El Padre Pío, urgido por el amor a Dios y por el amor al prójimo, como señalé
en el escrito anterior de esta etiqueta de la página web, se entregó de lleno a
cumplir la “misión grandísima” que el Señor le había confiado. Lo hizo de
muchos modos. Uno de ellos fue la oración.
Tanto que Juan Pablo II, en la homilía de la canonización del Santo, el 16 de
junio del 2002, pudo decir: «La razón
última de la eficacia apostólica del Padre Pío, la raíz profunda de tan gran fecundidad
espiritual, se encuentra en la íntima y constante unión con Dios, de la que
eran elocuentes testimonios las largas horas pasadas en oración».

Datos proporcionados:

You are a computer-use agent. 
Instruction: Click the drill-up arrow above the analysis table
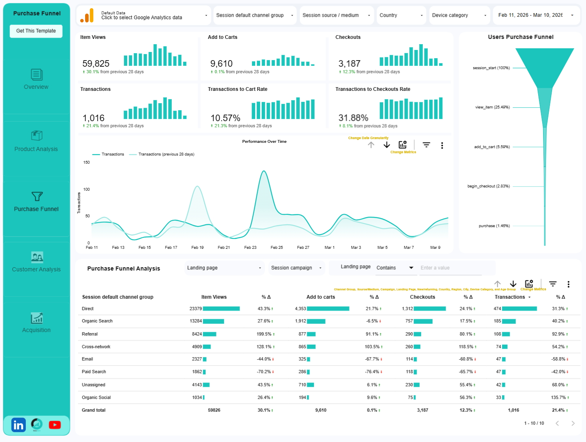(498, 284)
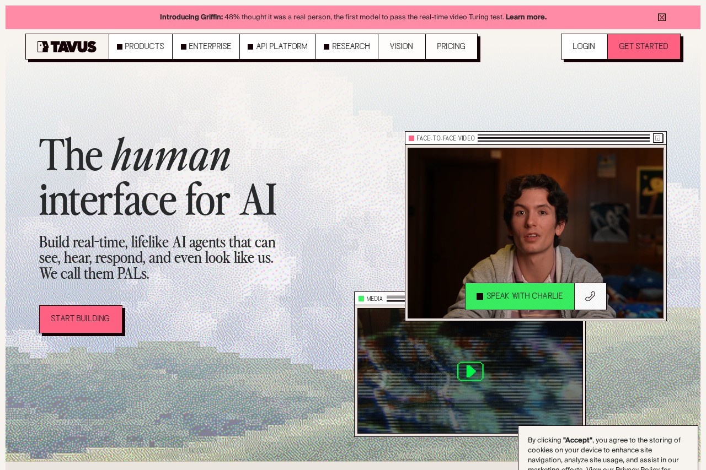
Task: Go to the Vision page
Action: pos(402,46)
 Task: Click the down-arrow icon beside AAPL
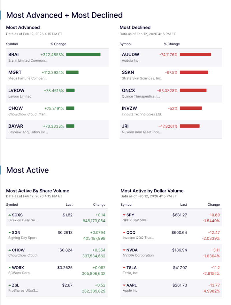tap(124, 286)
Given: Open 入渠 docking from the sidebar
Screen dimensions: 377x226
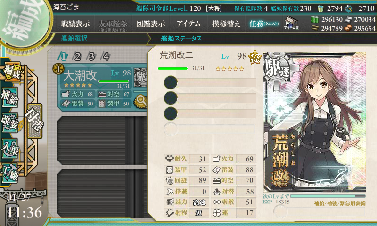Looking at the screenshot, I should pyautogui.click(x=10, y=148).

Objetivos:
[a] Resume en dos oraciones el texto sobre el Padre Pío y la oración.
[b] Prosigue el texto sobre el Padre Pío a partir de la cita de Juan Pablo II con la que termina.

Solucionario:
[a] Movido por el amor a Dios y al prójimo, el Padre Pío se entregó de lleno a cumplir la "misión grandísima" que el Señor le había confiado, y uno de los modos en que lo hizo fue la oración. En la homilía de su canonización, el 16 de junio de 2002, Juan Pablo II afirmó que la raíz de su gran fecundidad espiritual estaba en su íntima y constante unión con Dios, de la que daban testimonio las largas horas que pasaba en oración.

[b]
- El valor de la oración en favor de los demás el Padre Pío lo aprendió en
el Evangelio. Jesús, el Hijo de Dios hecho hombre, nos lo enseña con sus
palabras y con su ejemplo. En el Padrenuestro, nos invita a pedir a Dios Padre
para todos: que nos enriquezca con los bienes de su Reino, que hagamos su
voluntad en la tierra como se hace en el cielo, que perdone nuestras ofensas,
que no nos deje caer en la tentación, que nos libre del mal... Jesús nos pide además
que roguemos al Dueño de la mies que envíe obreros a su mies, para que siembren
en todas partes la buena semilla de la Palabra y la cuiden para que dé el fruto
del ciento por uno. Y su oración al Padre desde lo alto de la cruz nos queda
como ejemplo permanente de lo que hemos de suplicar a Dios para los que le
ofenden con el pecado: «Padre, perdónalos
porque no saben lo que hacen».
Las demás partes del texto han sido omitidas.